Michael Dirda: On publishing and 19th-century fiction--John Sutherland. On oddball fiction and Arabic history--Robert Irwin. For almost anything--Gore Vidal and John Updike. My favorite reviewers--the people I most admired when I started in this business--are now dead: Anthony Burgess, V.S. Pritchett, Angela Carter. My favorite reviewers of all time are Cyril Connolly, Randall Jarrell, Edmund Wilson, Virgil Thomson, James Agee, Bernard Shaw and Virginia Woolf.


Cincinnati, OH: Of course it's pure speculation, but what poets publishing today do you think will be read 100 years from now? Who would you like to see read in 100 years?

Michael Dirda: ANswers to both parts: Anthony Hecht, Geoffrey Hill, Richard Wilbur.


Washington, DC: In recent years, there have been a few allegations of high profile authors committing plagiarism. Last year's brief furor over Joseph Heller's Catch-22 seems to have died away. Another example a few years ago involved Joe McGinnis and William Manchester's Death of a President. Do you know whether there has been any final resolution of these issues?

Michael Dirda: Nope. My favorite plagiarism story is the one about William Gass, who early in his career had a story stolen by a colleague at a university who published it as his own. It was a nightmare, as these things always are. I tend to believe that most plagiarism cases are exaggerated, that the borrowings were unconscious or were so general as to be part of the currency of the time. I always suspect money as the secret engine of plagiarism cases.


Washington, DC: Do you consider rap or hip hop poetry? Have you read any of Lauren Hill's lyrics? I would consider her one of American's best selling young poets, would you?

What young poets would you recommend?

Michael Dirda: My kids listen to rap, but I can't stand it. It's just too sing-song, obvious and gross for my taste. But sometimes the rhymes and language is original and arresting: There are undoubtedly poets out there. But I tend to prefer poetry that is classical in character, witty, dense, organized: How's the Frost phrase go? It's no fun playing tennis without a net.

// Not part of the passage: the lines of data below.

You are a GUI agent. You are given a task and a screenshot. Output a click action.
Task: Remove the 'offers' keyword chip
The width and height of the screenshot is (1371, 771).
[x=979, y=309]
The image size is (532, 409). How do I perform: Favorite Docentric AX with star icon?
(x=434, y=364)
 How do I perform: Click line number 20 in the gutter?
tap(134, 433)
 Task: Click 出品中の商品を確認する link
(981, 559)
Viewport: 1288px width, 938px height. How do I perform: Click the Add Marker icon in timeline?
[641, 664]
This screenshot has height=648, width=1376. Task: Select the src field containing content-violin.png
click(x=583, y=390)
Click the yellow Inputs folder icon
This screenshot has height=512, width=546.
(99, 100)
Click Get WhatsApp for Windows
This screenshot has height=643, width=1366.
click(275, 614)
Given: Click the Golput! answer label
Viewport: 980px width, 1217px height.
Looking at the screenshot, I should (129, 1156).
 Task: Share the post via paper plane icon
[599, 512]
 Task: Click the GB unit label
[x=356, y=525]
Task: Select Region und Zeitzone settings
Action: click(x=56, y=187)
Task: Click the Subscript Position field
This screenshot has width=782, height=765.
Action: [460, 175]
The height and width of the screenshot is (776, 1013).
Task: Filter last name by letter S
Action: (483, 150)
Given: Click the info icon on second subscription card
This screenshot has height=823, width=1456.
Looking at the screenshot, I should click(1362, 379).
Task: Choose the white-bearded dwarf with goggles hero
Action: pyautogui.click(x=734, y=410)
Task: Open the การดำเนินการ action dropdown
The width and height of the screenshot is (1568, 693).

Vienna, VA: I am a big fan of ISLANDIA by Austin Tappan Wright. Can you recommend any other Utopian novels that might be as satisfying?

Michael Dirda: A good many science fiction and fantasy novels posit ideal civilizations. You might enjoy the novels of Jack Vance, one of the genre's most imaginative world-builders. Try Emphyrio, or The Languages of Pao or any of the five books in the Demon Princes series, especially The Star King.


Washington, DC: For some reason, I recently have noticed several bookstores putting large piles of Powys' novel, Wolf Solent, in quite prominent displays. Is he "in" now? Since the novel isn't new, I can't figure out why it has been singled out in this way.

Michael Dirda: Hmmm. Wolf Solent is one of those books I have always meant to read: If you saw my January REadings essay about going down to Florida, you may remember that it was one of the books I didn't get around to reading during that memorable visit. Iris Murdoch, George Steiner and Robertson Davies have all named him one of their very favorite novelists, and Wolf Solent is one of his three masterpieces (along with A Glastonbury Romance and Porius). I hope the public is buying the book in droves.